What is being asked ▸ Would you please return the data below verbatim, without its pictures?

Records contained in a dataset
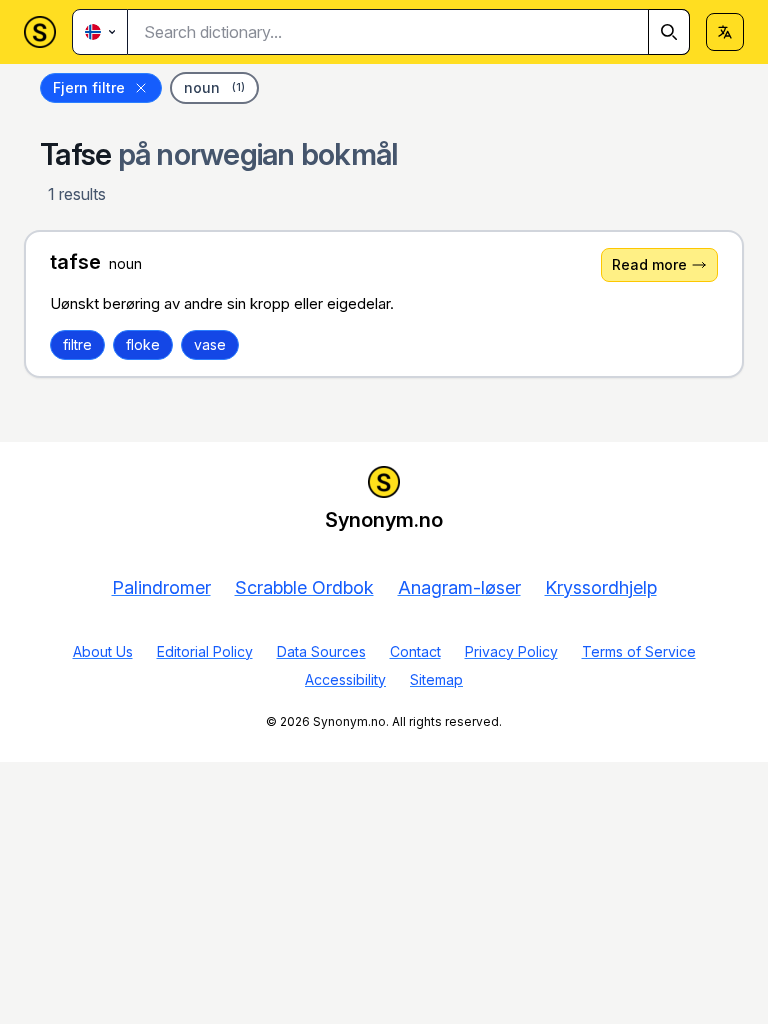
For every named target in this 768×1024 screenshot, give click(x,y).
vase (210, 344)
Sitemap (436, 679)
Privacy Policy (511, 651)
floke (143, 344)
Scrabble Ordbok (304, 587)
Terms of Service (639, 651)
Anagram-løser (459, 587)
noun (214, 87)
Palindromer (161, 587)
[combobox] (409, 32)
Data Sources (321, 651)
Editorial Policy (205, 651)
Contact (415, 651)
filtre (77, 344)
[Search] (669, 32)
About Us (103, 651)
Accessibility (345, 679)
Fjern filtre (89, 87)
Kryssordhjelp (601, 587)
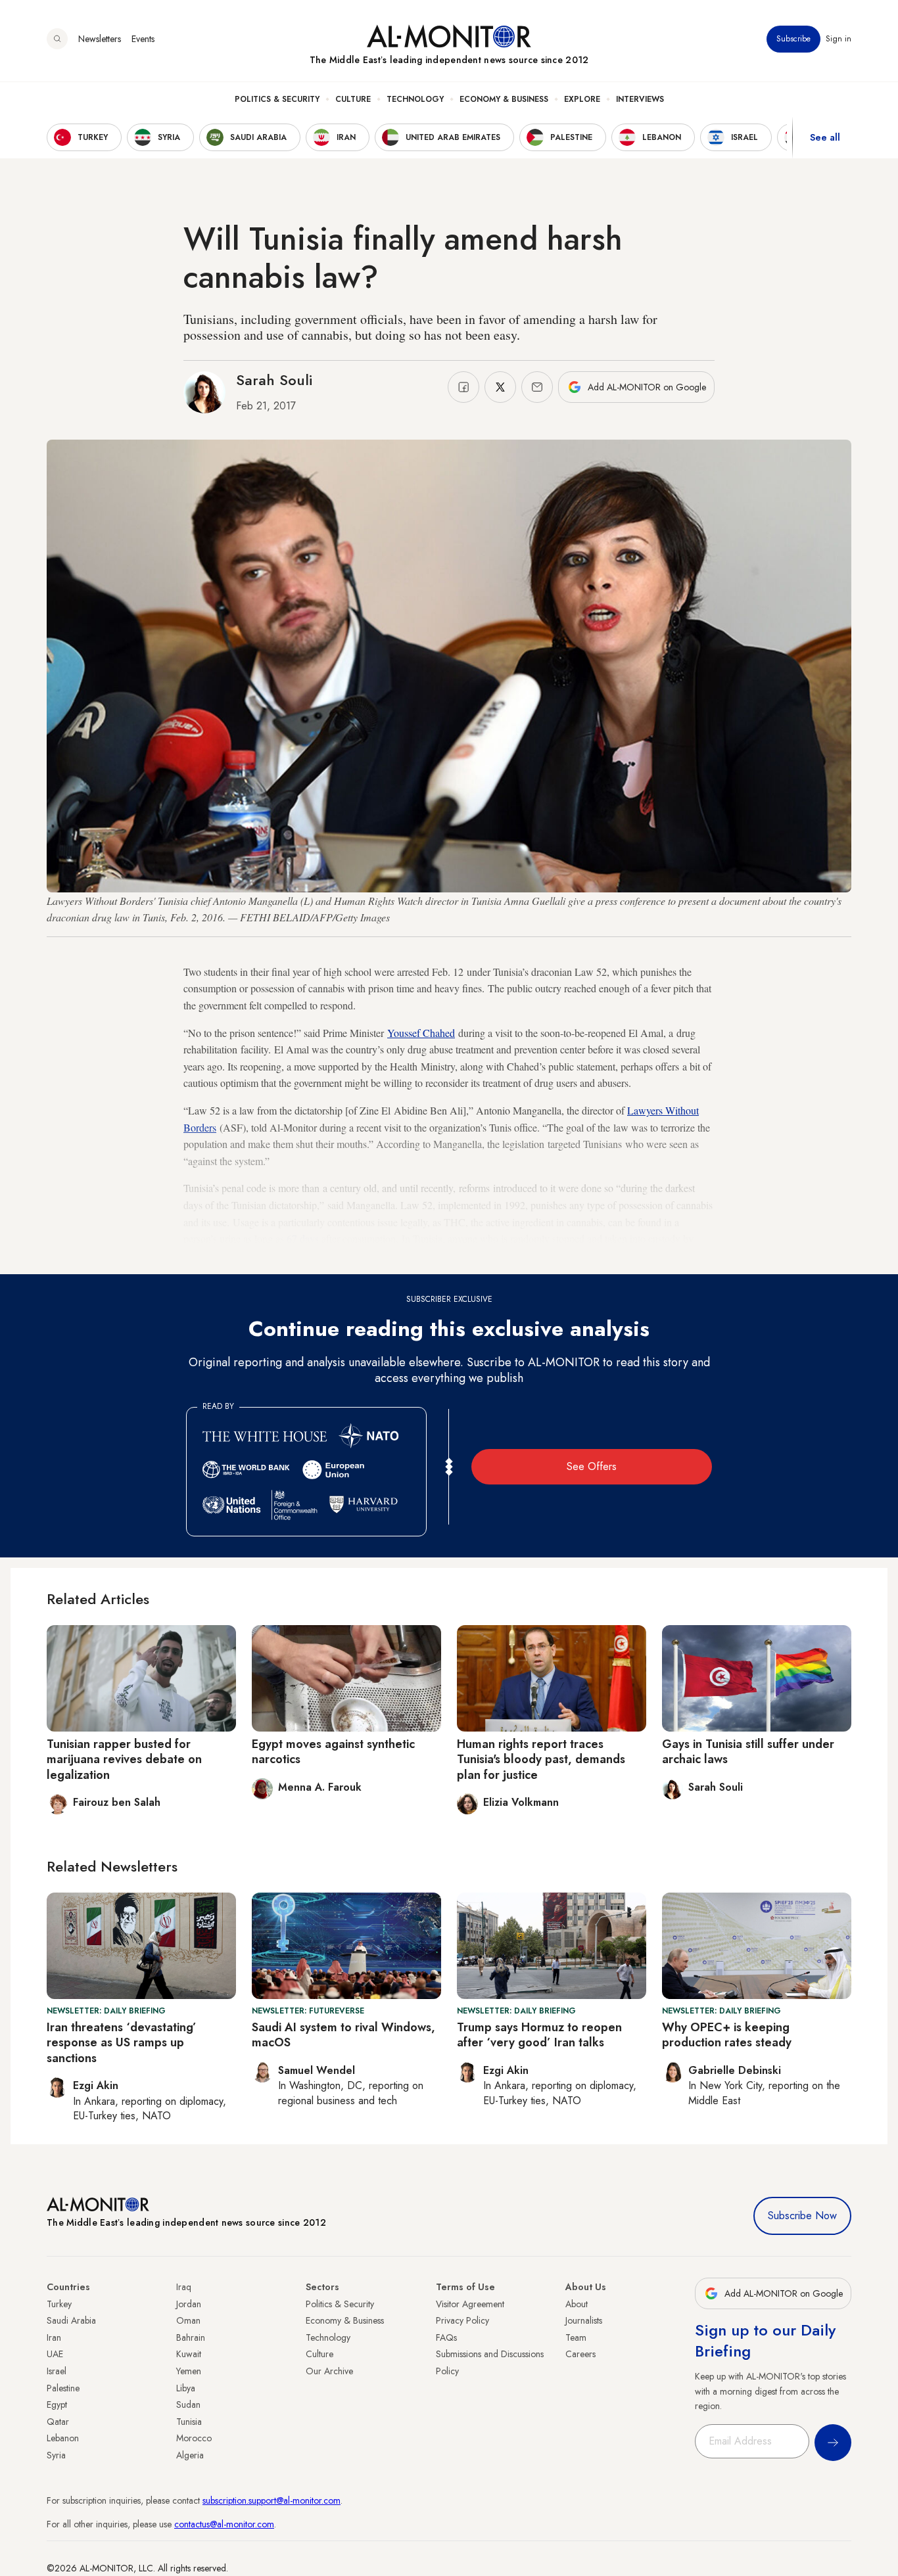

Completed task ▸
For every named target in this 768×1024 screenshot, give click(x,y).
vase (210, 344)
Sitemap (436, 679)
Privacy Policy (511, 651)
floke (143, 344)
Scrabble Ordbok (304, 587)
Terms of Service (639, 651)
Anagram-løser (459, 587)
noun (214, 87)
Palindromer (161, 587)
[combobox] (409, 32)
Data Sources (321, 651)
Editorial Policy (205, 651)
Contact (415, 651)
filtre (77, 344)
[Search] (669, 32)
About Us (103, 651)
Accessibility (345, 679)
Fjern filtre (89, 87)
Kryssordhjelp (601, 587)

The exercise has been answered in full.